▸ **The data**
⟨

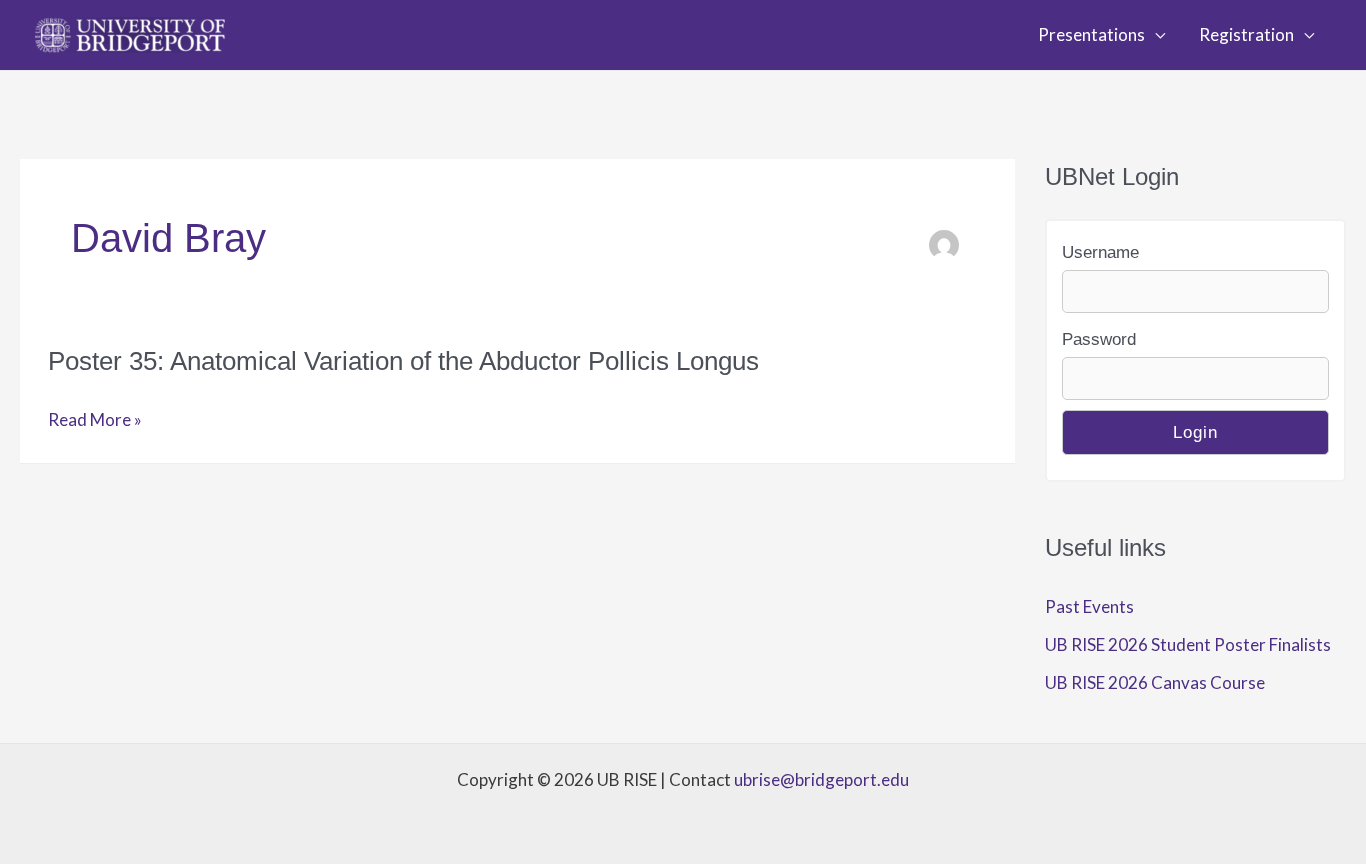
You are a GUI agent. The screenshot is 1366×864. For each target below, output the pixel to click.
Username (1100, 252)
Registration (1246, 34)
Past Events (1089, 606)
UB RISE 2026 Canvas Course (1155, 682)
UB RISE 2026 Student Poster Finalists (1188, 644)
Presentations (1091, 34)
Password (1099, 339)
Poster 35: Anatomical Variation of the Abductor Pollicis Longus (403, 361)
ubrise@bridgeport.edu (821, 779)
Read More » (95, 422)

⟩

▸ **Assignment**
Return all lines of the data in which the string "Poster" appears.

▸ **Answer to the exercise**
UB RISE 2026 Student Poster Finalists (1188, 644)
Poster 35: Anatomical Variation of the Abductor Pollicis Longus (403, 361)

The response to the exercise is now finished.